I woke up from a deep, much needed night of sleep with a pounding in my right ear. I looked at my clock, 5 am was glowing blue in my dark room. I never wake up in the middle of the night, but my ear hurt so bad that I couldn’t go back to sleep.

I was feeling really sick the night before and was hoping a good night sleep would refresh me. It was just the opposite. I think my head cold spread to my ears. I thought to myself, you have two more hours to sleep. You need that sleep. I tried so hard to fall back asleep, but the more I thought about it the more frustrated I got. I was in too much pain.

I was having a debate with myself in my head…Go to work, or call in sick. I didn’t want to call in sick because I know it makes it harder for Kelsey. At the same time was miserable. That’s it I thought. I have to take care of myself. I made the call and tried to fall back asleep; hoping the relief of not working would help.
I still felt the pounding in my ear. It felt warm and swollen.  Maybe I should call the doctor I thought to myself. No…I will just have to wait forever in an uncomfortable waiting room and the doctor will just tell me there is nothing he can do. I’m better off in bed.

I tried a wet warm wash cloth and pressed it against my ear. This feels a little better I think to myself. The relief only lasted a few minutes. Tylenol wasn’t helping either.

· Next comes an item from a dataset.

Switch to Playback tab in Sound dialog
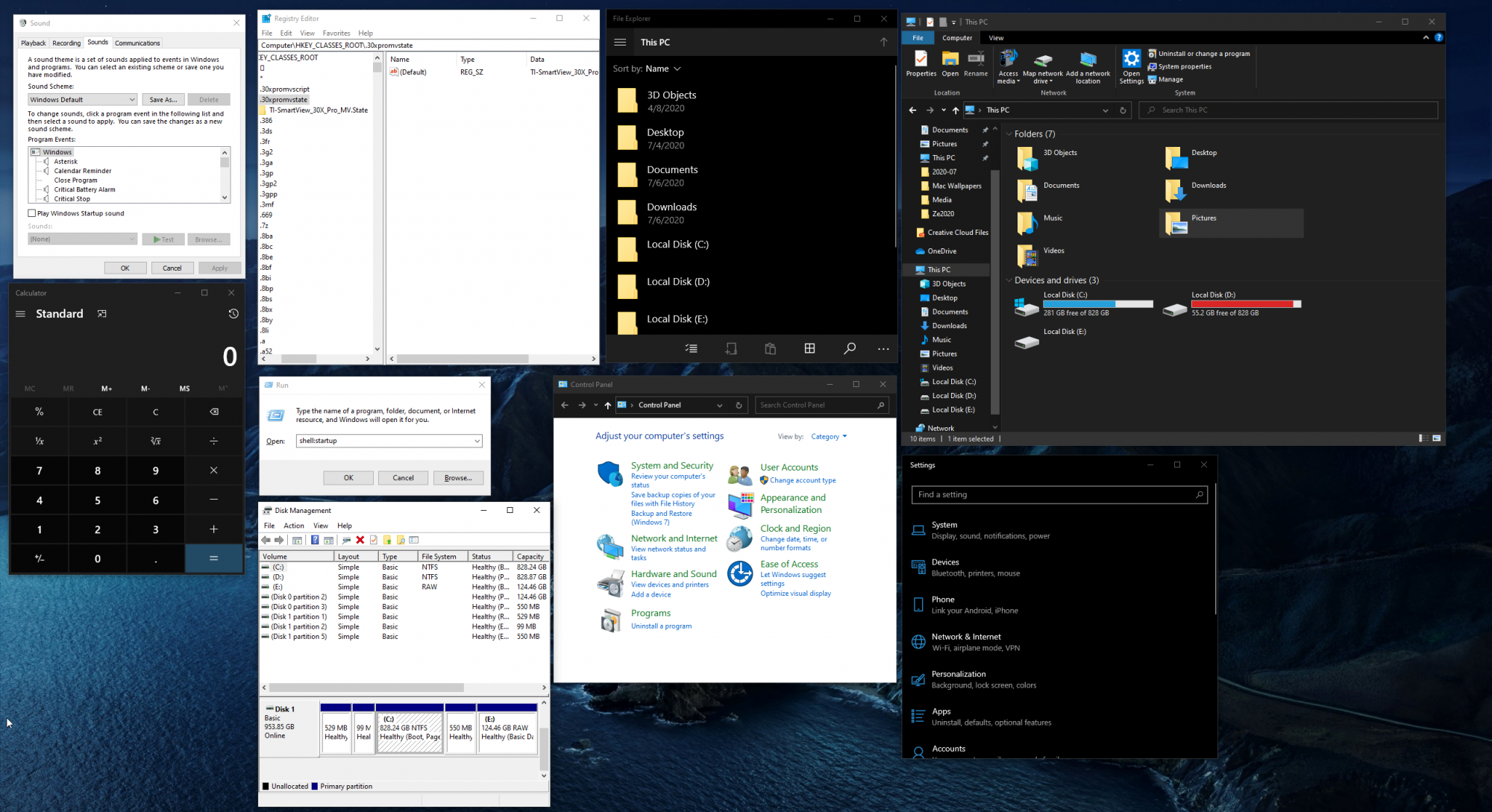[x=34, y=43]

I broke down and called the doctor’s office. They were booked for the next two days. I was so discouraged. How am I going to go back to work with screaming 5 and 6 y ear olds with this pounding in my ears? I asked the receptionist to call me with ANY openings.

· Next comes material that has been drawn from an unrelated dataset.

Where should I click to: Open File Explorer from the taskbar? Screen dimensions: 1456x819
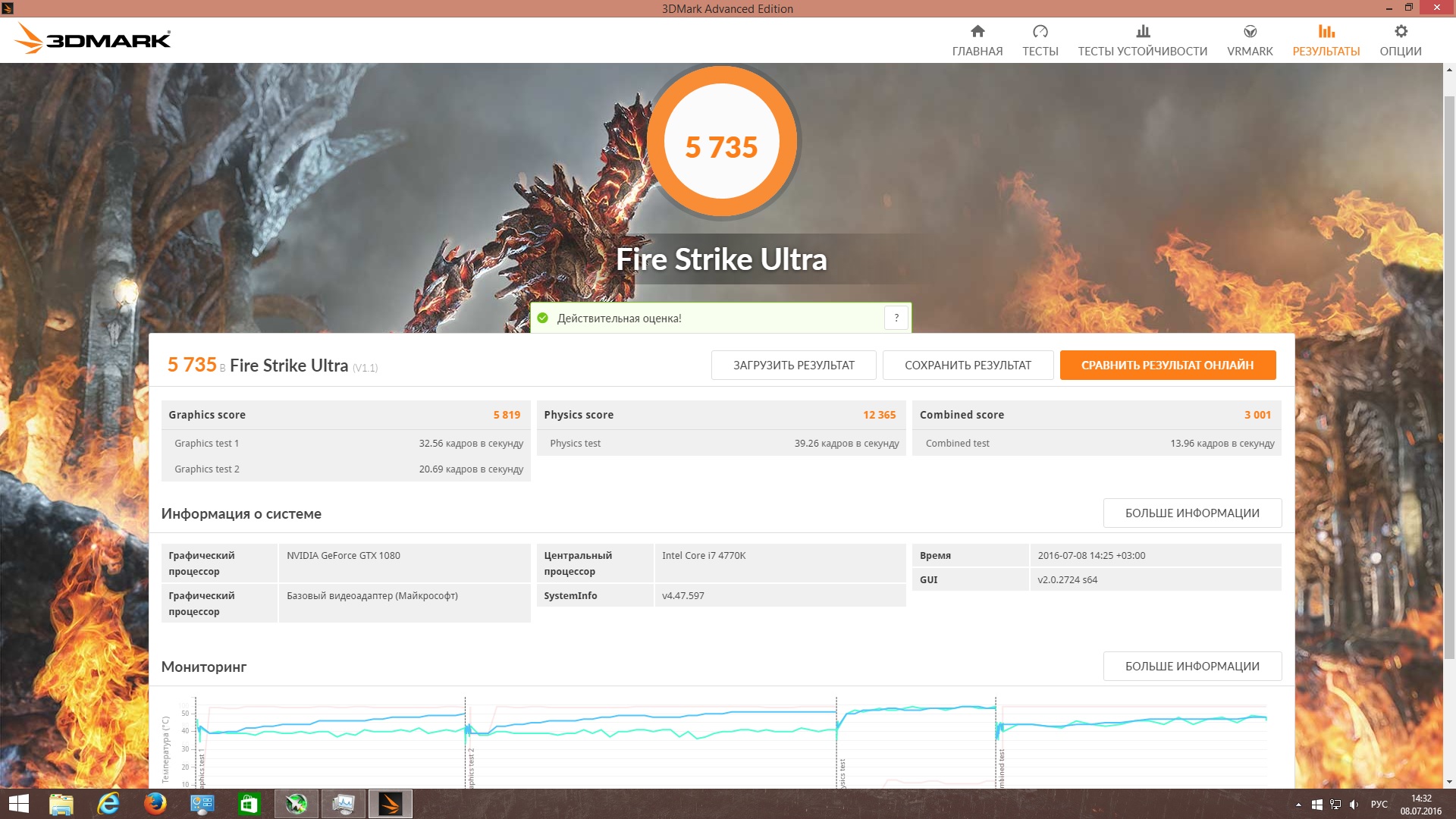click(61, 803)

I lay miserable in my bed for the next two hours, and then my phone rang. I was praying it was the doctor’s office.  “How does 3:45 today work?” Perfect I said.

I was sitting in the exam room anxiously waiting for the doctor to come in and tell me what I could do to make the pain go away. It felt like the clock hands were moving in slow motion. The doctor finally came in. He looked in my ear and said”Owe! Your ear is bright red. Like blood red. You’re too old to get ear infections.” I wasn’t even really listening to what he was saying. I was relieved I was going to get medicine and just wanted to leave to get it. I couldn’t get out of that office fast enough.

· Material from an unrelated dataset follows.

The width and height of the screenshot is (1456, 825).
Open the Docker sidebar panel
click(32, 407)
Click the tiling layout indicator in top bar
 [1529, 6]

I went to the pharmacy and picked up the antibiotics and ear numbing drops. I put thin in my ear…awwww! Instant relief. I was finally able to go to sleep and get the full nights rest my body needed.

I'm not really sure about the title, I am also unsure of how to differentiate when I'm thinking to my self, and when I am telling the story, or if I need to (if that makes sense).

3 comments:

  1. I could totally feel the frustration at not being able to sleep, when it was clearly needed.
    I agree that it would be improved if there was a well-established way to distinguish between the relaying of events and your thought processes.
    What if you made this distinciton by italicizing your thoughts and leaving the rest in regular font?

    ReplyDelete
  2. I hate being sick, especially in our job. It is so much work to prep for a sub, then is really is to be gone. Did the Doctor ever tell you what was wrong with you? Or what caused it? I was thinking for a title and the story of Alexander's horrible terrible day. I would maybe re-read the story to see if there is something that could help you differentiate when you are thinking to yourself. What about putting your thoughts in parenthesis?

    ReplyDelete
  3. Being sick is no picnic and you did a nice job making me feel the pain you were in. One thing I noticed that a lot of the sentences began with the word I. It is part of my kinder persona to pick up on the word I, huh? I wonder if there was a way to make the sentences more varied with the beginning word. I think this writing is a great way to let students know we get sick too and it is not fun for us either.